A lot of people think of debt as something that higher-income households don’t have to worry about. However, those households typically have more debt than lower-income families. In fact, research has shown that adults with a net worth of $100,000 or more tend to have a greater likelihood of carrying credit card debt.
The debts that they carry may also be higher because the items that they buy with credit cards are more expensive. Property division is a big concern during divorce, but many people focus entirely on the division of assets. You also need to think about how the court will divide your debts.
Equitable division applies to both assets and debts
In Florida, the judge presiding over a divorce has to find a fair way to split your property if the spouses can’t. Debt will also be part of the marital estate, meaning that a judge will have to split that up as well. There are many ways to do that.
They might assign certain accounts to certain spouses. They might give one spouse more marital property and make them pay off most of the marital debt. They might even order the spouses to sell some of their assets to pay off the debt as part of the divorce proceedings.
What debts get divided?
It is the date that you incurred the debt and not the name on the account that matters the most.
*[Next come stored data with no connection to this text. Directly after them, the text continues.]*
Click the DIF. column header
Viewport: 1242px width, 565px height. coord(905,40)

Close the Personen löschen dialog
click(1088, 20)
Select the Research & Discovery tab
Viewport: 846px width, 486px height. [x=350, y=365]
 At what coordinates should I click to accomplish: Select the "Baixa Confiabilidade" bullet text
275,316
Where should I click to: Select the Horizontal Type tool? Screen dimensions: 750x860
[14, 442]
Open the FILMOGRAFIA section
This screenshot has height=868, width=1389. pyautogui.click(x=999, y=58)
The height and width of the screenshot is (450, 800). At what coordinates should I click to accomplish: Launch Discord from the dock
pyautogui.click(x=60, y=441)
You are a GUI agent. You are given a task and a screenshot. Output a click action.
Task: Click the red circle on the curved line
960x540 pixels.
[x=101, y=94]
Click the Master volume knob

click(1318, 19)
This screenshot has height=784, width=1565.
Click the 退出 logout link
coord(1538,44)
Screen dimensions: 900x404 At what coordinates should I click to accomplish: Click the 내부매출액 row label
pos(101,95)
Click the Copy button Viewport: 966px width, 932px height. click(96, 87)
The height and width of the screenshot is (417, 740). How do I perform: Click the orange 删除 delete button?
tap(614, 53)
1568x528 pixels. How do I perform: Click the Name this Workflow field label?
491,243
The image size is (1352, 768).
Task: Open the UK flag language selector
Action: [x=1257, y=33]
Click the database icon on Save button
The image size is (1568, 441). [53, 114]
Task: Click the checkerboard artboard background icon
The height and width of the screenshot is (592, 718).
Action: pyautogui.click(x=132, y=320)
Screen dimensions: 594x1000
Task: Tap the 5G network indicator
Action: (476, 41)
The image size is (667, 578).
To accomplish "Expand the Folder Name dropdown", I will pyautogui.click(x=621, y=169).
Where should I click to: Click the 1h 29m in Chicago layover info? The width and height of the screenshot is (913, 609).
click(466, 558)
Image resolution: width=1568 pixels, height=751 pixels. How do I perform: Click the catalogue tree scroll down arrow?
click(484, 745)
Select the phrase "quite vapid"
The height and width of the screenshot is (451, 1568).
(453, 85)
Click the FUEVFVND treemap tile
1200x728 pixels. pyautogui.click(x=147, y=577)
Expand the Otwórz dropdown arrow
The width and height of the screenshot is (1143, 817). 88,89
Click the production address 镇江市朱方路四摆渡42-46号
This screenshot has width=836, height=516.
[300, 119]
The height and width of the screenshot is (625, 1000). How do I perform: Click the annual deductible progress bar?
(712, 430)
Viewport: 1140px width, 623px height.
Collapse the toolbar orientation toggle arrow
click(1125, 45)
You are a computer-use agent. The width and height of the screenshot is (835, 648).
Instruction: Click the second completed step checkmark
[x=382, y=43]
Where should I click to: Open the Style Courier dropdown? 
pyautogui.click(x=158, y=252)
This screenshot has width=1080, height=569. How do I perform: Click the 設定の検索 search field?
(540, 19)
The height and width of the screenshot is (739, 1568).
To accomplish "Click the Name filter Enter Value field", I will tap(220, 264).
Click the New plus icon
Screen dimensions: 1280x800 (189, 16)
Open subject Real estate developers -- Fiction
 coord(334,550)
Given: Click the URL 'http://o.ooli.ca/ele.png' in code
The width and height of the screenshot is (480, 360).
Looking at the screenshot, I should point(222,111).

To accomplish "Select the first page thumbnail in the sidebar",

Your spouse may have a credit card solely in their name, but if they use it to pay for household expenses, the debt is marital.
On the other hand, if your spouse went on a spending spree when you served them with divorce paperwork, the courts may exclude some debts from the marital estate if they only benefited one person or were the result of the decline of the marriage, such as spite spending.
Figuring out what debts and assets you have is an important first step toward pushing for a fair division of them in your divorce. Your attorney can provide valuable guidance.